Yeah, tetrahedral maps are great! I think it's mainly because when the map is centred on the north pole you sort of get three "prongs" of land extending from the centre (South America, Africa, and Australasia/Oceania), which then obviously fit into the three points of the Lee Tetrahedron's resulting triangle really well.

This manages to keep most of the land away from the distortion points at the centre of each side and at the corners, with the noticeable exceptions of the area around Myanmar & Bangladesh, Hawaii, and Antarctica.

I'll put the rest of this under a cut because it got quite long.

There are a couple of different ways to fix this, centring it on 65°N 30°E rather than the pole manages to put Antarctica back in one piece and now the only noticeable distortion is that Sri Lanka and southern India are way too big, (There are probably better options than this for the centre but I couldn't find them)

Of course, you might also notice that the three "prongs" are really closer to 90° apart than 120°, which is where the popularity of octahedral projections like Cahill's and Waterman's projections probably comes from, but I quite like the Peirce Quincuncial for this, and if you take the top octant and split and rotate it round, you get a layout very similar to the tetrahedron. The most noticeable distortion here is probably Papua New Guinea being slightly to big.

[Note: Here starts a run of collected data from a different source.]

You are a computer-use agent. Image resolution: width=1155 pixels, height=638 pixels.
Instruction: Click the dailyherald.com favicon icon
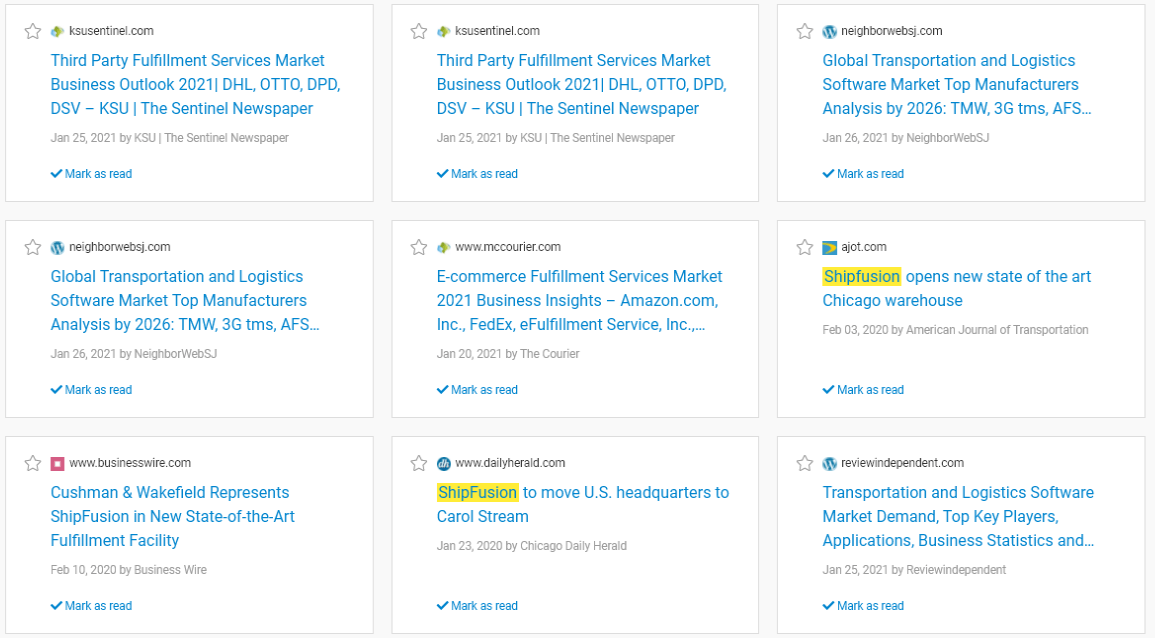tap(444, 463)
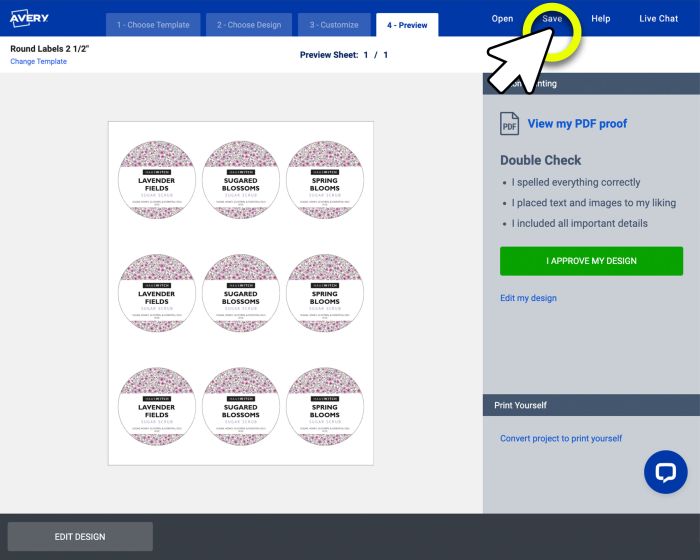
Task: Open the PDF proof icon
Action: (x=509, y=124)
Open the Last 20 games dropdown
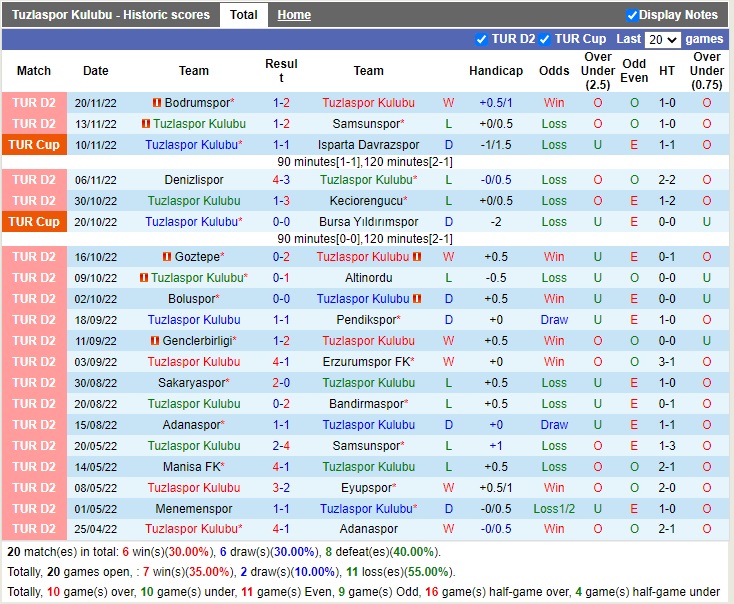Screen dimensions: 734x604 pyautogui.click(x=662, y=39)
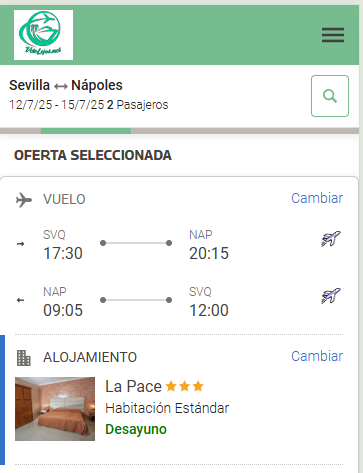
Task: Click the return left arrow icon
Action: coord(21,300)
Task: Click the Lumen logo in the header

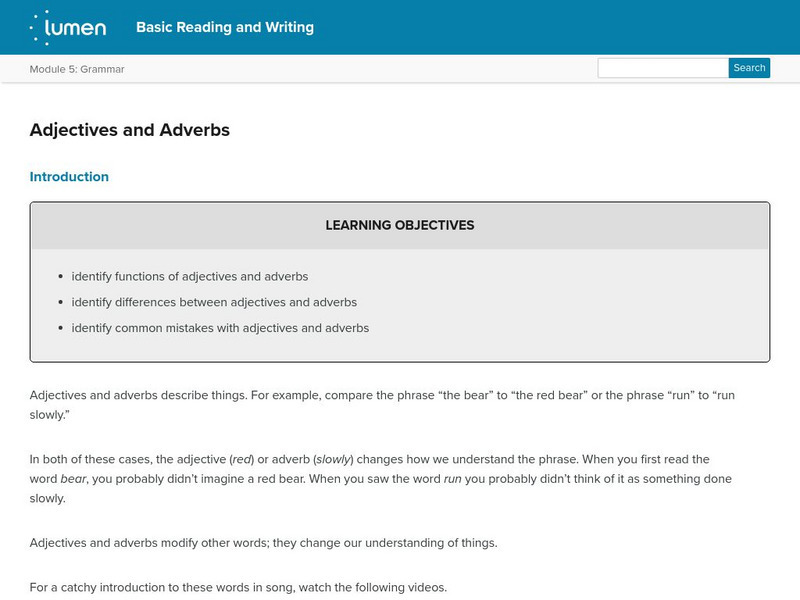Action: [x=68, y=27]
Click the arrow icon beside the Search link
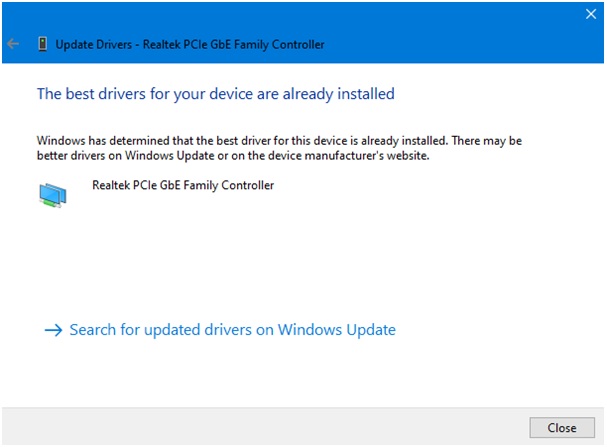This screenshot has height=447, width=607. pos(53,330)
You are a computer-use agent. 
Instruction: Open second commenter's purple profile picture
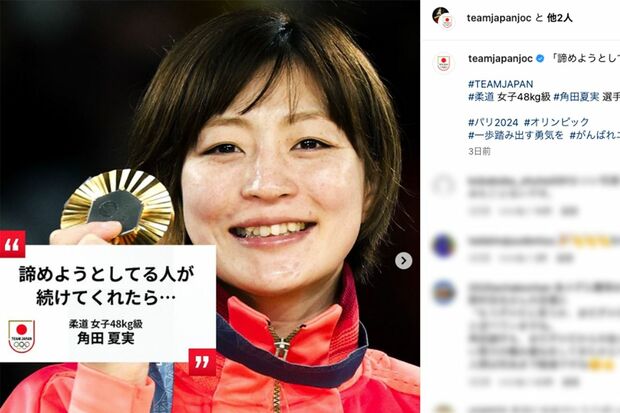pyautogui.click(x=444, y=246)
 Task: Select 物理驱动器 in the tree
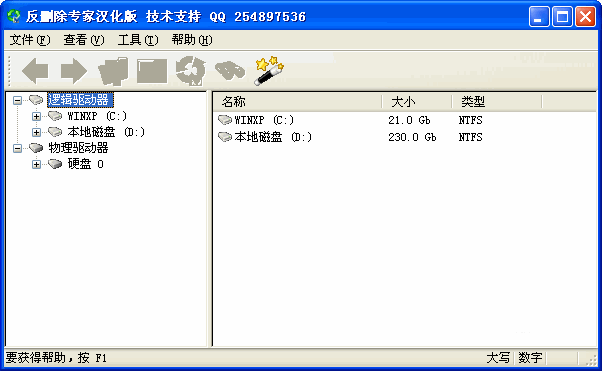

(And like in this post from last week, you can also move the bit of Antarctica at the bottom to get this)

A lot of people have tried to use Lee's Tetrahedron as a base and either rearrange it into a rectangle (Markley and CALM) or a half hexagon (Lee-Concialdi and Lee-Xarax), it's just a really good projection if you need something conformal with low area distortion.

The only oblique aspect rearrangement of the Peirce Quincuncial I've seen is Grieger's Triptychal (see the Markley and CALM link).

A polyhedral projection I really want to see is one based off a rhombic dodecahedron, a polyhedron with twelve rhombi for sides.

It's net isn't particularly pretty because the rhombi it uses don't tesselate, however this paper does a really interesting thing by compressing the net to squares rather than rhombi.

It's original use case is as replacement for cubemaps which can cause a loss of visual quality where the distortion is large, but I want to see what it would look like for a world map.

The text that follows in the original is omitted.